Now, let us first consider the given expression in terms of sine and cosine in the question.
\[\Rightarrow \dfrac{\cos x}{1-\sin x}\]
As we already know form the trigonometric ratios of multiple angles that
\[\begin{align}
  & \cos x={{\cos }^{2}}\dfrac{x}{2}-{{\sin }^{2}}\dfrac{x}{2} \\
 & \sin x=2\sin \dfrac{x}{2}\cos \dfrac{x}{2} \\
\end{align}\]
Let us now substitute these values in the above expression to simplify it.
\[\Rightarrow \dfrac{{{\cos }^{2}}\dfrac{x}{2}-{{\sin }^{2}}\dfrac{x}{2}}{1-2\sin \dfrac{x}{2}\cos \dfrac{x}{2}}\]
From the trigonometric identity we know that \[{{\sin }^{2}}x+{{\cos }^{2}}x=1\]

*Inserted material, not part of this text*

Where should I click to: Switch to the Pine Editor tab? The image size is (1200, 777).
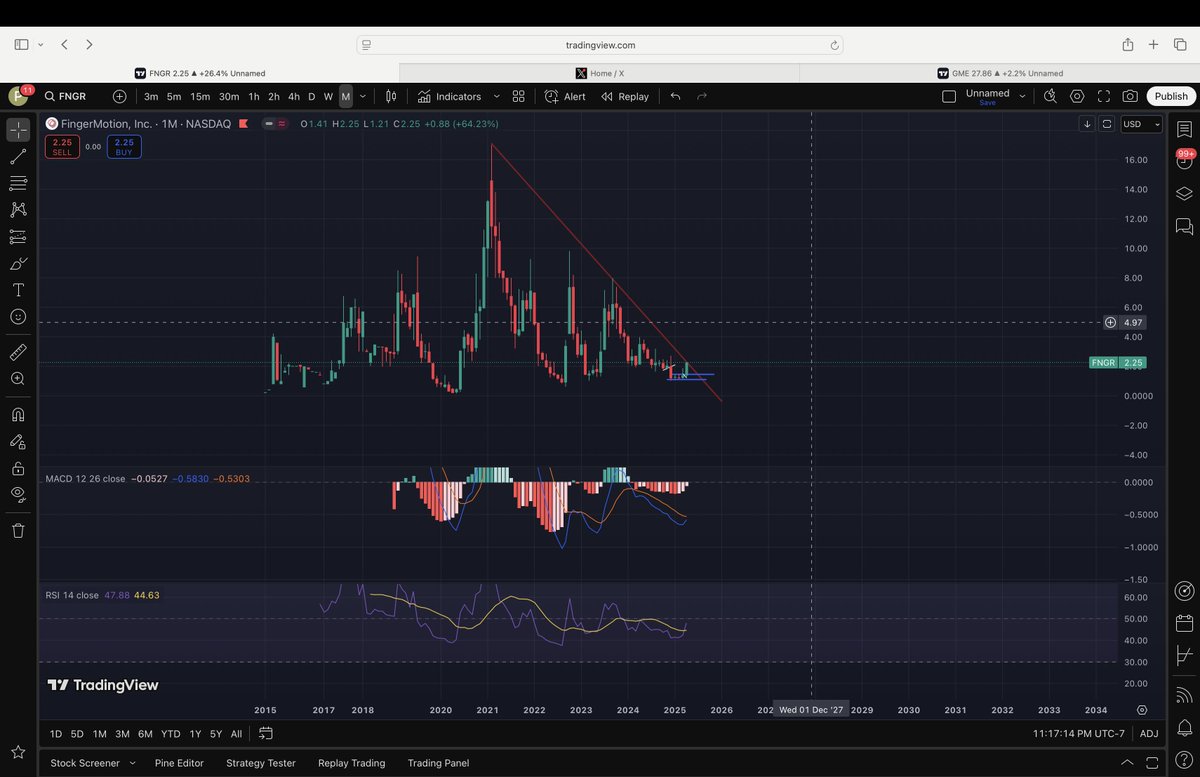point(179,763)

Let us now substitute this trigonometric identity in the above expression
\[\Rightarrow \dfrac{{{\cos }^{2}}\dfrac{x}{2}-{{\sin }^{2}}\dfrac{x}{2}}{{{\sin }^{2}}\dfrac{x}{2}+{{\cos }^{2}}\dfrac{x}{2}-2\sin \dfrac{x}{2}\cos \dfrac{x}{2}}\]
Now, in the above expression denominator can be further written as
\[\Rightarrow \dfrac{{{\cos }^{2}}\dfrac{x}{2}-{{\sin }^{2}}\dfrac{x}{2}}{{{\left( \cos \dfrac{x}{2}-\sin \dfrac{x}{2} \right)}^{2}}}\]

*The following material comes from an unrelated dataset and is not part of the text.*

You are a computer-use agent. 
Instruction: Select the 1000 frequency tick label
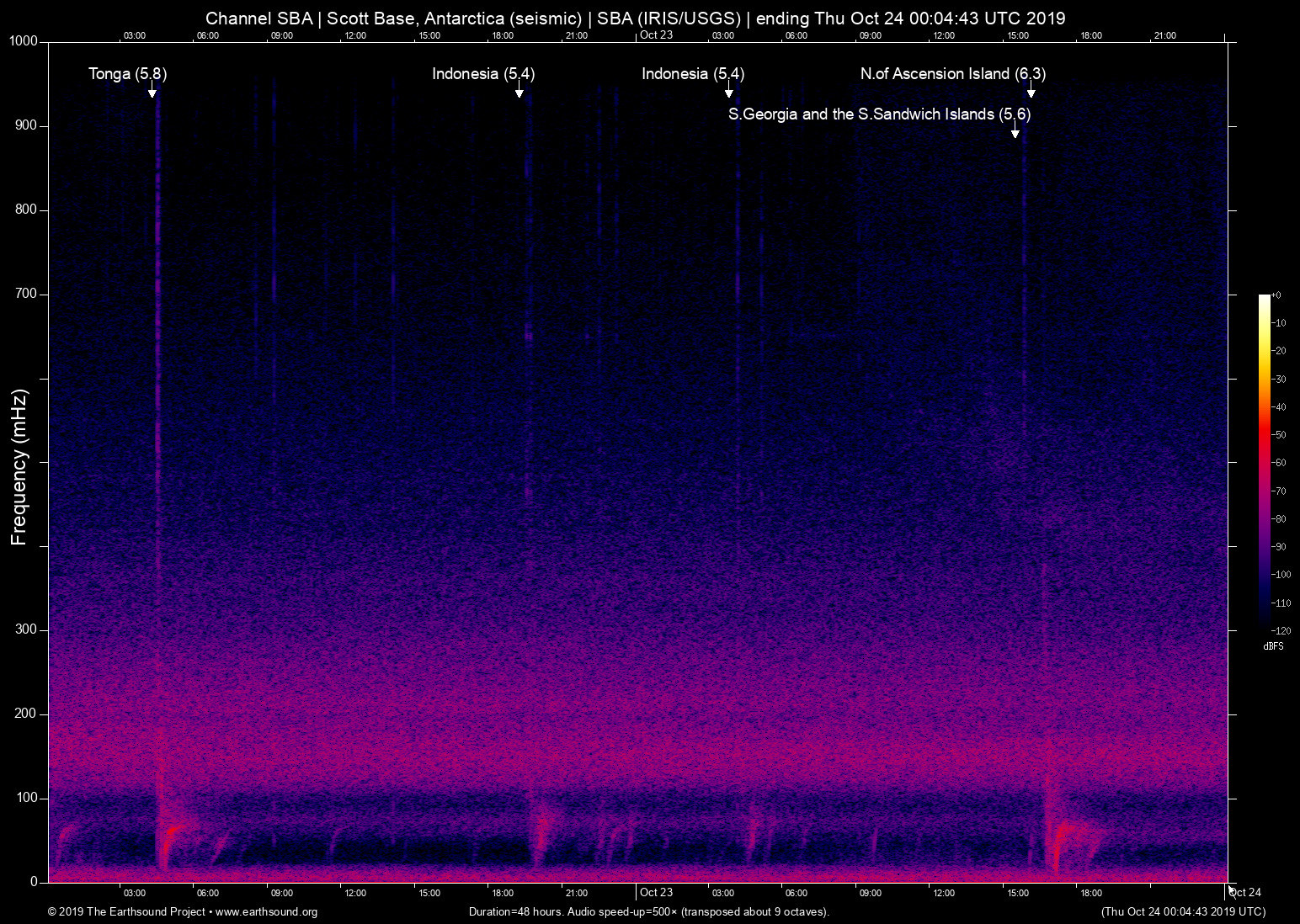25,40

Let us now write the numerator in terms of denominator to simplify it further.
\[\Rightarrow \dfrac{\left( \cos \dfrac{x}{2}-\sin \dfrac{x}{2} \right)\times \left( \cos \dfrac{x}{2}+\sin \dfrac{x}{2} \right)}{{{\left( \cos \dfrac{x}{2}-\sin \dfrac{x}{2} \right)}^{2}}}\]
now, on cancelling out the common terms in numerator and denominator we get,
\[\Rightarrow \dfrac{\left( \cos \dfrac{x}{2}+\sin \dfrac{x}{2} \right)}{\left( \cos \dfrac{x}{2}-\sin \dfrac{x}{2} \right)}\]
Now, on taking out the cosine term common in both the numerator and denominator we get,
\[\Rightarrow \dfrac{\cos \dfrac{x}{2}\left( 1+\dfrac{\sin \dfrac{x}{2}}{\cos \dfrac{x}{2}} \right)}{\cos \dfrac{x}{2}\left( 1-\dfrac{\sin \dfrac{x}{2}}{\cos \dfrac{x}{2}} \right)}\]
Now, this can be further simplified and written as
\[\Rightarrow \dfrac{\left( 1+\tan \dfrac{x}{2} \right)}{\left( 1-\tan \dfrac{x}{2} \right)}\]
As we already know that the value \[\tan \dfrac{\pi }{4}=1\] and on substituting this in the above expression we get,
\[\Rightarrow \dfrac{\left( \tan \dfrac{\pi }{4}+\tan \dfrac{x}{2} \right)}{\left( 1-\tan \dfrac{\pi }{4}\cdot \tan \dfrac{x}{2} \right)}\]
As we already know that form the formula of trigonometric ratios of compound angles formula
\[\tan \left( A+B \right)=\dfrac{\tan A+\tan B}{1+\tan A\tan B}\]
Now, the above expression can be further written as
\[\Rightarrow \tan \left( \dfrac{\pi }{4}+\dfrac{x}{2} \right)\]
Thus, we get that
\[\Rightarrow \dfrac{\cos x}{1-\sin x}=\tan \left( \dfrac{\pi }{4}+\dfrac{x}{2} \right)\]
Let us now substitute this value of the expression back to get the result.
\[\Rightarrow {{\tan }^{-1}}\dfrac{\cos x}{1-\sin x}\]
\[\Rightarrow {{\tan }^{-1}}\left( tan\left( \dfrac{\pi }{4}+\dfrac{x}{2} \right) \right)\]
As we already know that \[{{\tan }^{-1}}\left( \tan \theta \right)=\theta \]
Now, on further simplification we get,
\[\Rightarrow \dfrac{\pi }{4}+\dfrac{x}{2}\]
Hence, \[{{\tan }^{-1}}\dfrac{\cos x}{1-\sin x}=\dfrac{\pi }{4}+\dfrac{x}{2}\]

Note:
It is important to note that we need to write the cosine and sine terms in terms of their half angles and then further simplify them accordingly so that we can get the common terms in the numerator and the denominator.
It is also important to note that after cancelling the common terms on simplification we further need to convert it to tangent terms because the inverse function is a tangent function.
Instead of using the half angles formula we can also use trigonometric identities and then use the corresponding trigonometric ratios of multiple angles to solve the above question. Both the methods give the same result but it would be a little difficult to solve.